• [TASK DIRECTIONS] Give the number of lines below that contain "Given", with no other output.

• [AVAILABLE DATA]
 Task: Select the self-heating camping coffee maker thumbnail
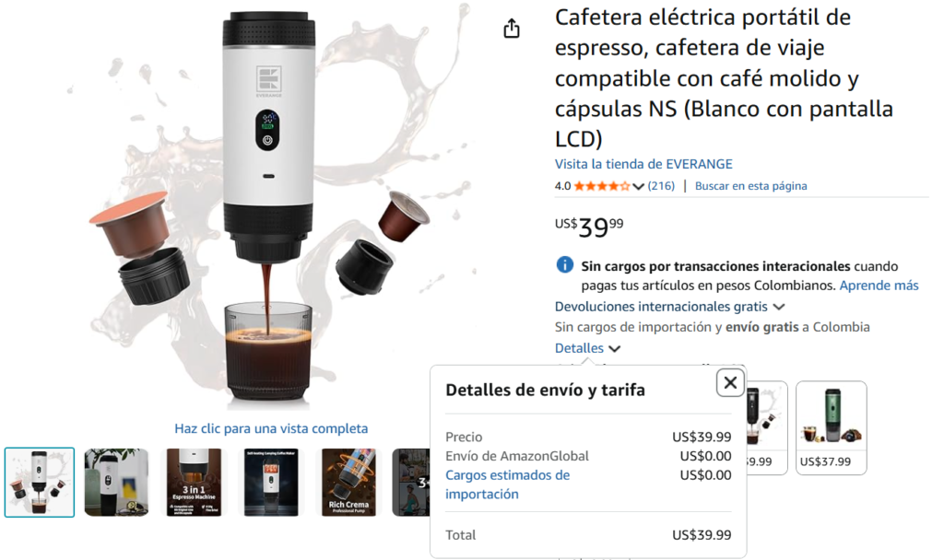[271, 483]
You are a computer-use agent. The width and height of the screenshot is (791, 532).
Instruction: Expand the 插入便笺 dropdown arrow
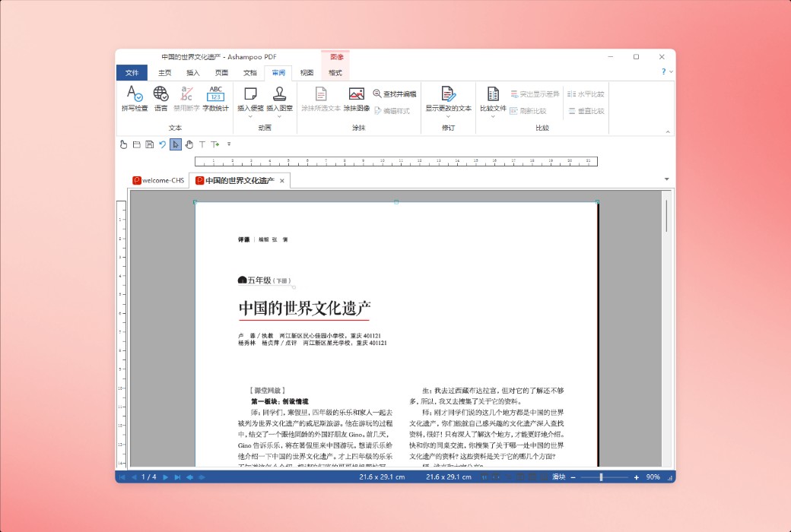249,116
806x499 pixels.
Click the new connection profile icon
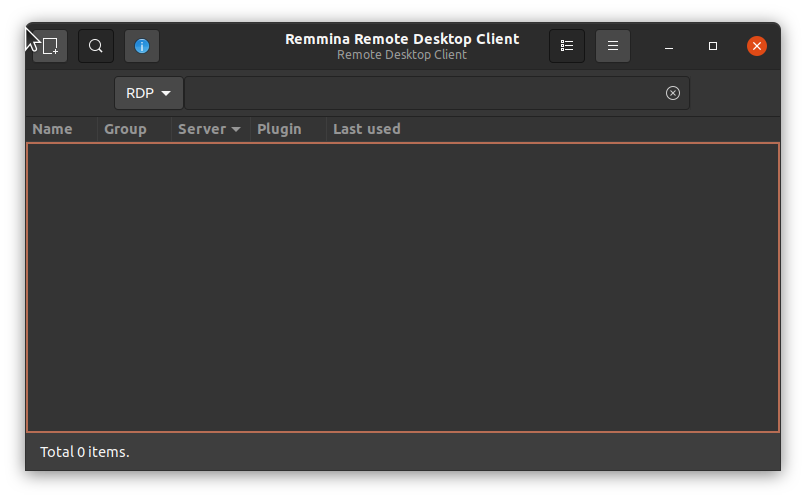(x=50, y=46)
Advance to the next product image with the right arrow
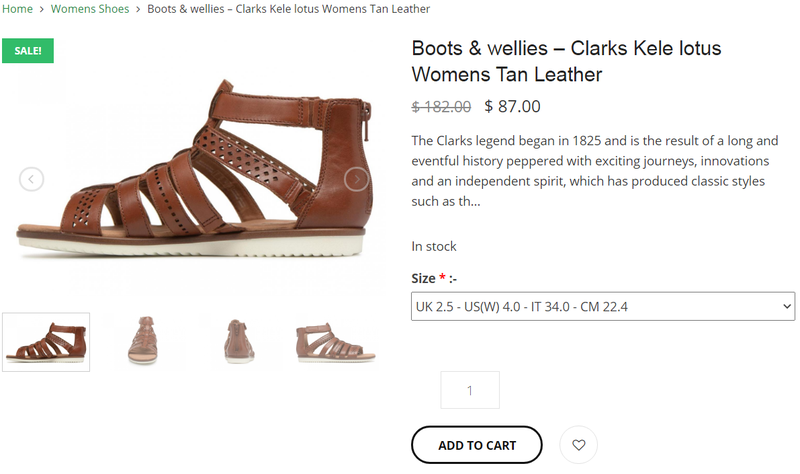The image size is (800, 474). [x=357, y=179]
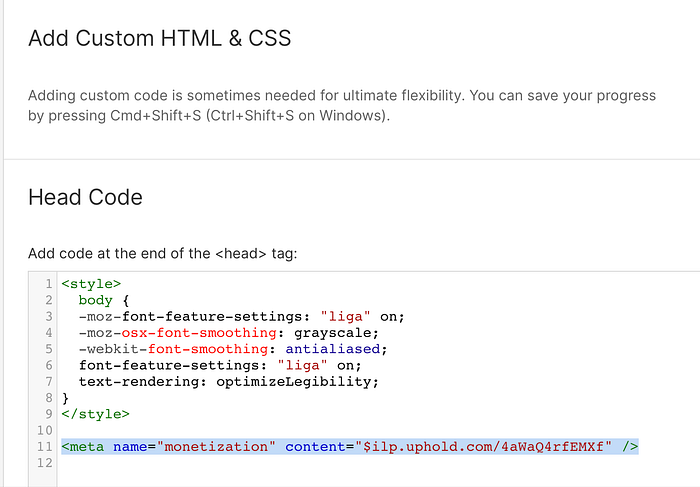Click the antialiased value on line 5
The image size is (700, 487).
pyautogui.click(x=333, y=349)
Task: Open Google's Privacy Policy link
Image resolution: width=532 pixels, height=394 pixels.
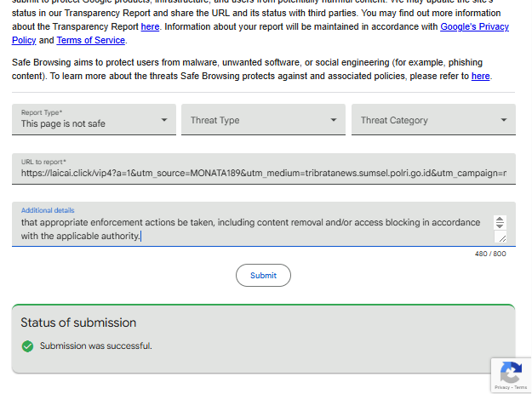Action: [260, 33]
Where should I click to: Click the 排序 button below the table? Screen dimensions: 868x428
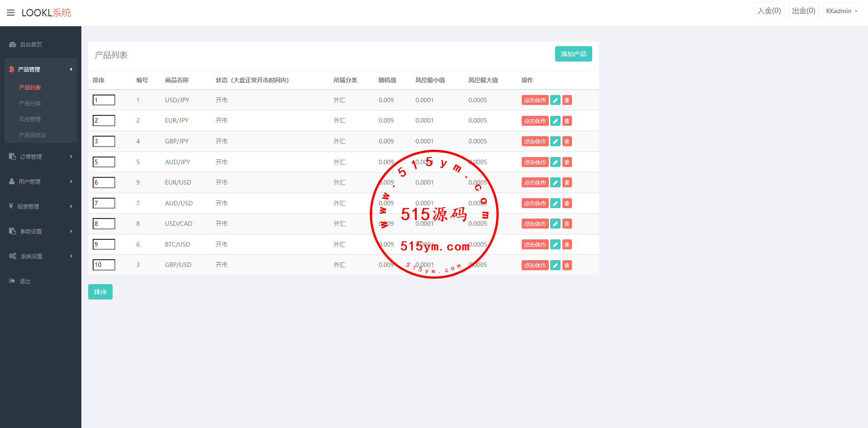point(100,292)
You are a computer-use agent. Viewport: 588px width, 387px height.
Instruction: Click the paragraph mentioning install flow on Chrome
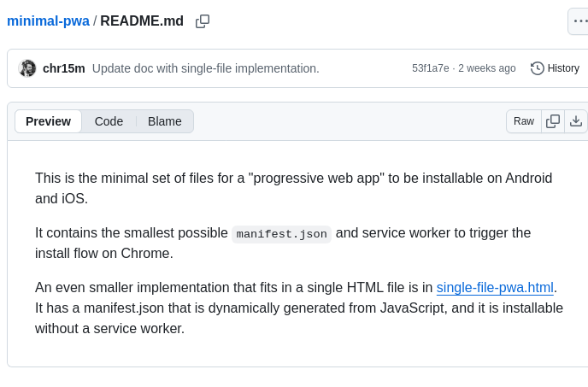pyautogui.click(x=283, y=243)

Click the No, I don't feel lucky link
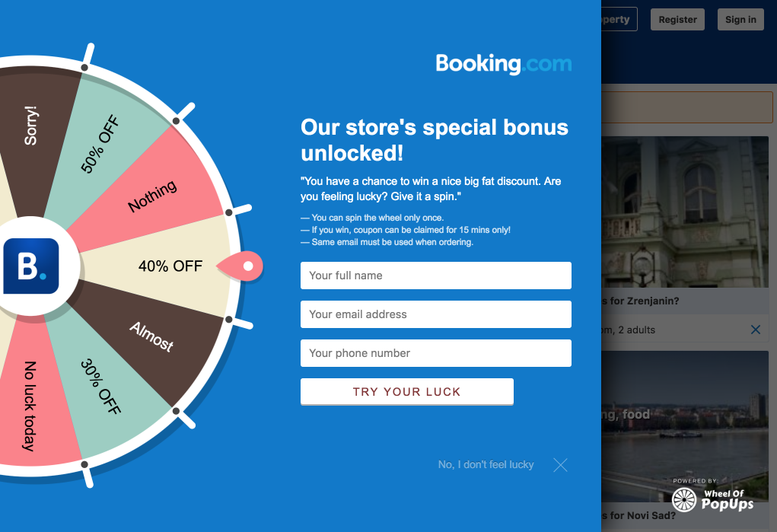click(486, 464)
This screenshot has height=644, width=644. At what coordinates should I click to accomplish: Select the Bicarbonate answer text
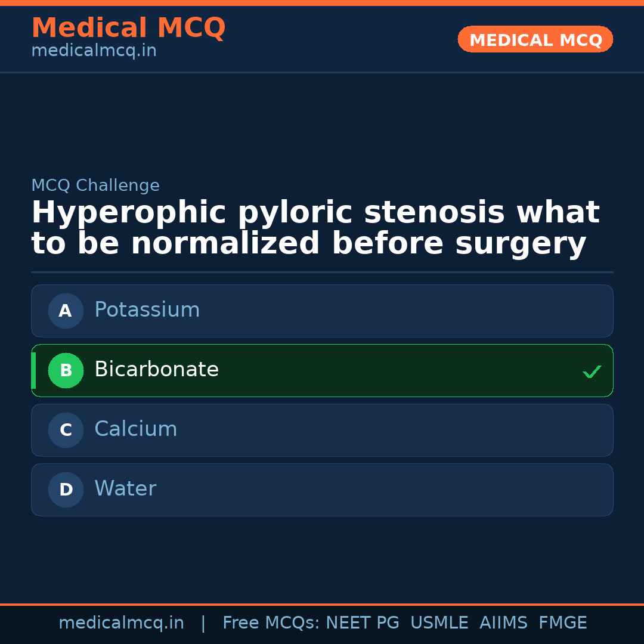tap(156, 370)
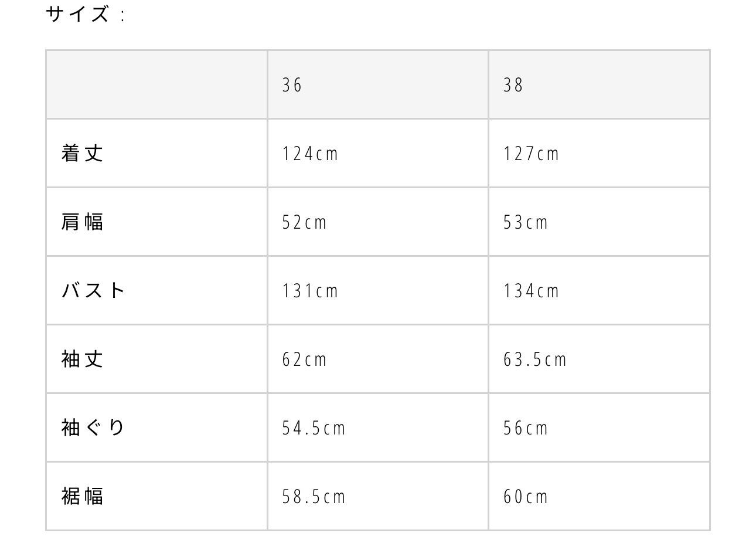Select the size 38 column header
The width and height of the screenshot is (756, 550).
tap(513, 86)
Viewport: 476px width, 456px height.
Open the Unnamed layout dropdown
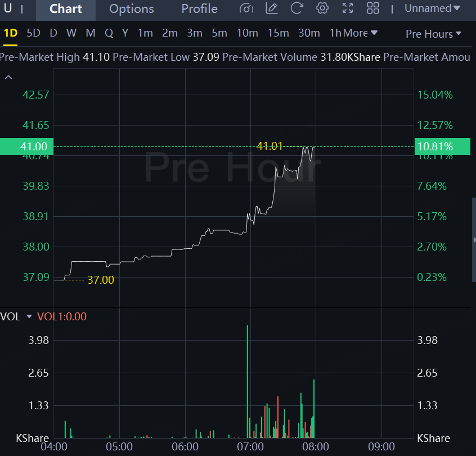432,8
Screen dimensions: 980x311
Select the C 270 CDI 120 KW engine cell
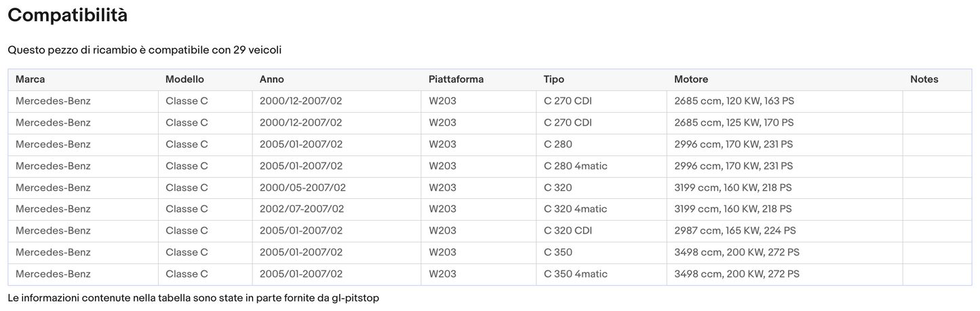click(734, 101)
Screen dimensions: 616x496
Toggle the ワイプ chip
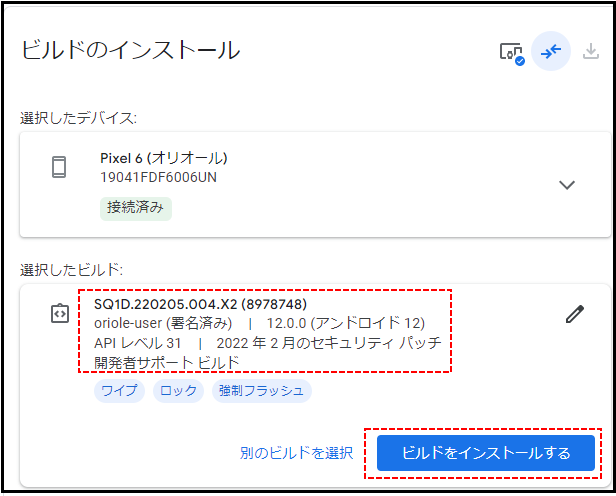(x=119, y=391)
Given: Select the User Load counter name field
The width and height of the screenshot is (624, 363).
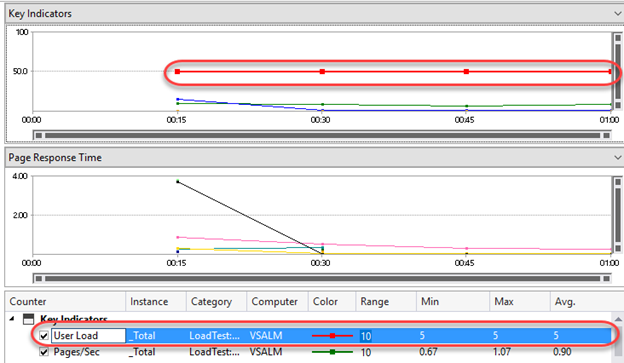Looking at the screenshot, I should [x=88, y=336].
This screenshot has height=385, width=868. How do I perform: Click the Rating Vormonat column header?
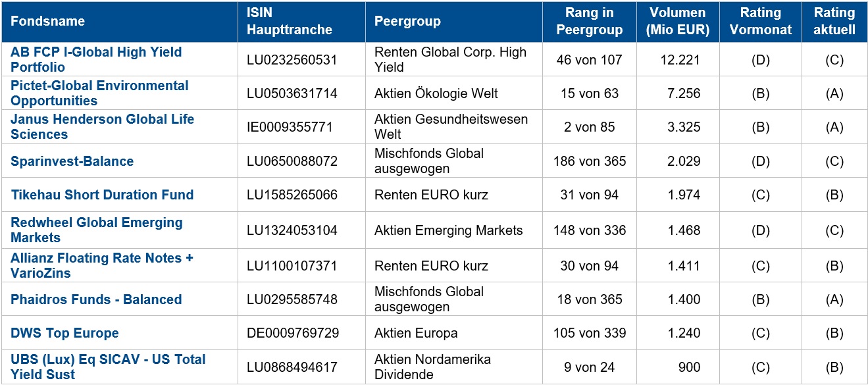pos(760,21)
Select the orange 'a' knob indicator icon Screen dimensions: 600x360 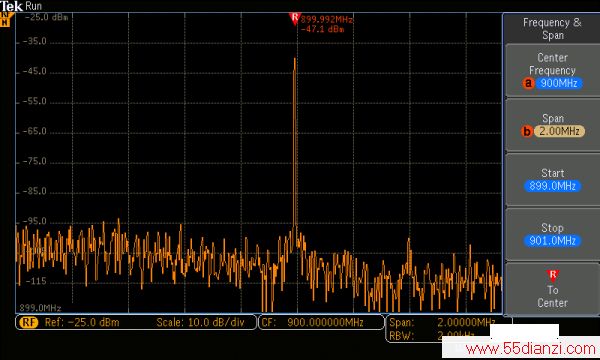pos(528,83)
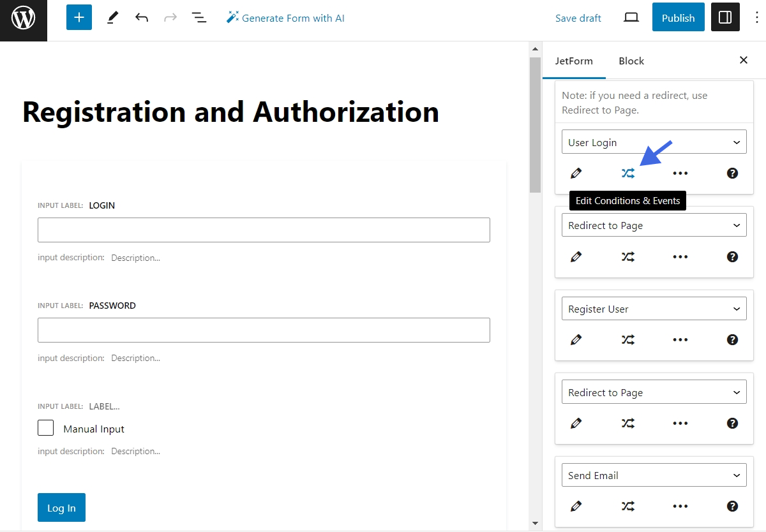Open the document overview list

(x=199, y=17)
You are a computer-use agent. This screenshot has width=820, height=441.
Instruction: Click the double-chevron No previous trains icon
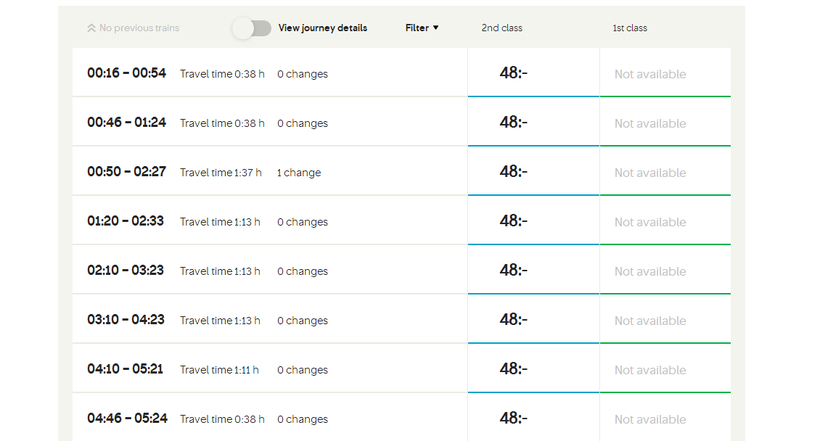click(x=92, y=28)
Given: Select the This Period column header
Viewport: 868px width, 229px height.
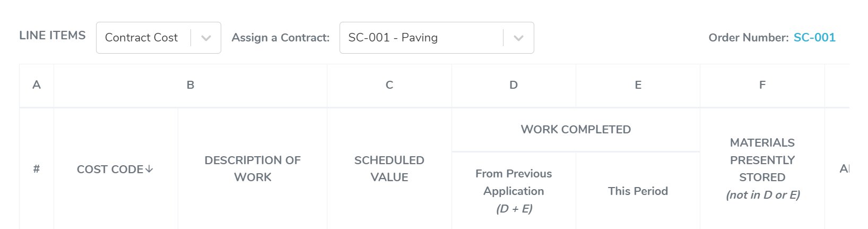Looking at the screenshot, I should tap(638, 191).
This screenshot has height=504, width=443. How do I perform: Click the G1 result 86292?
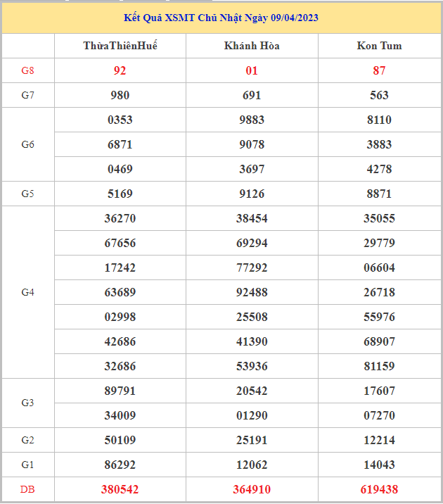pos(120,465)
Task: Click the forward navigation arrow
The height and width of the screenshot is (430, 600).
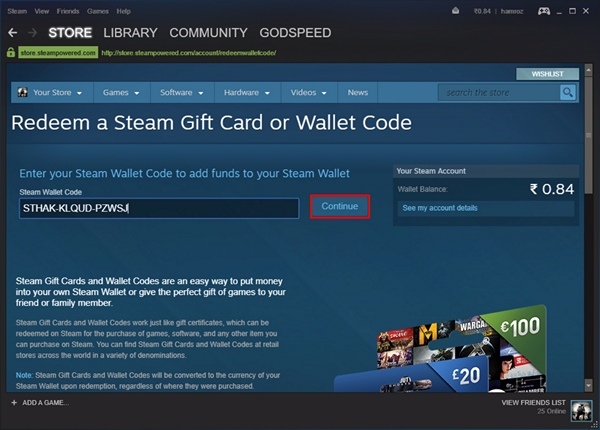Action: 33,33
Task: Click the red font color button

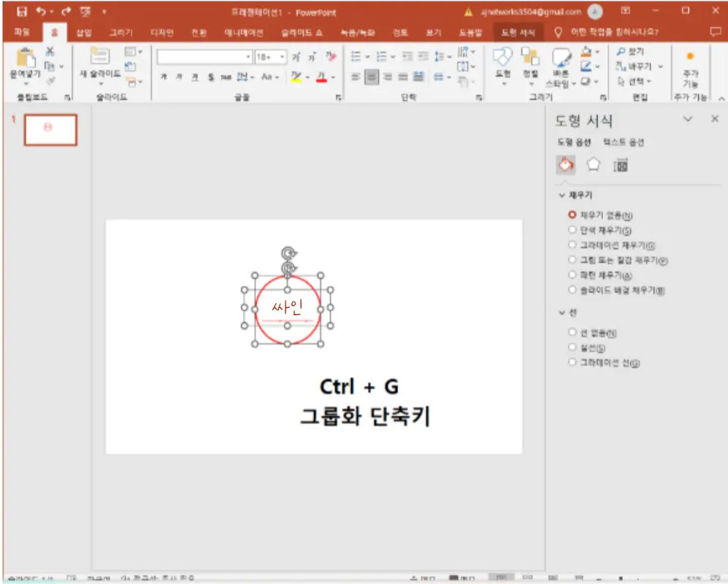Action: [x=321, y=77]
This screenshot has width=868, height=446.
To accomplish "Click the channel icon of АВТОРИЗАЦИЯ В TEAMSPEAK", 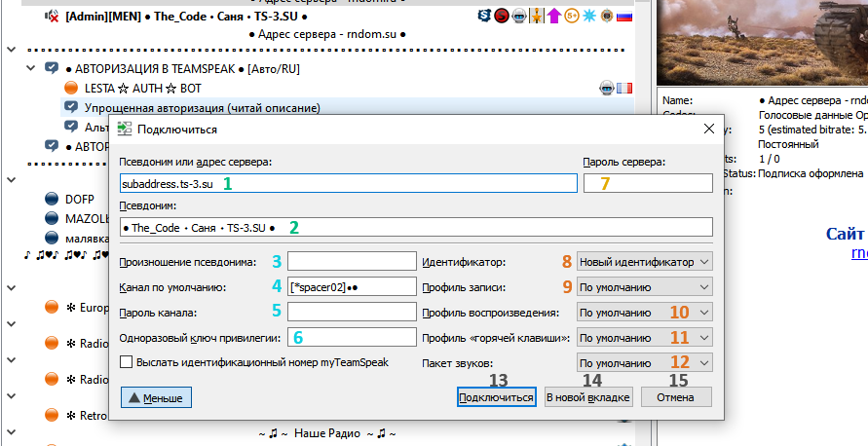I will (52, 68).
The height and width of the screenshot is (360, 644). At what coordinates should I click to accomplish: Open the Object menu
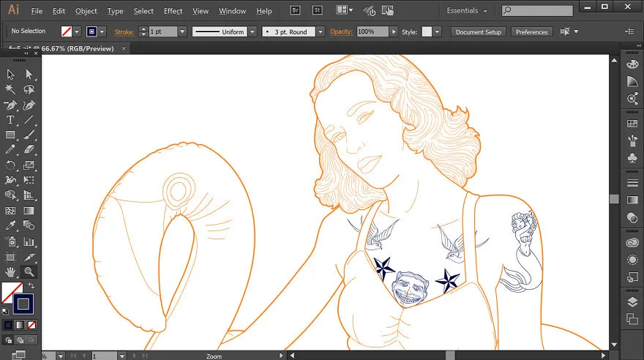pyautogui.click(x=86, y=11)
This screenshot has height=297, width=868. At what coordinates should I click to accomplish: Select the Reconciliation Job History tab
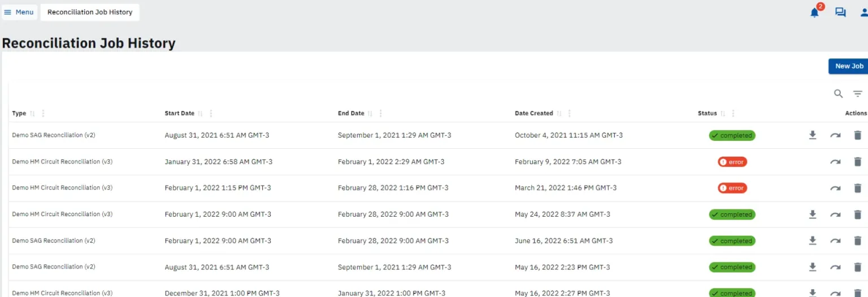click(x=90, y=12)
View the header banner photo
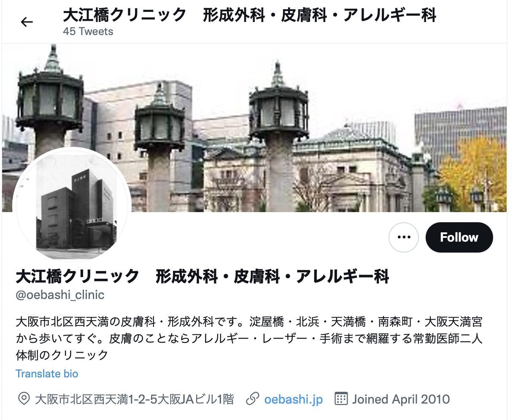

• [TASK RESULT] 2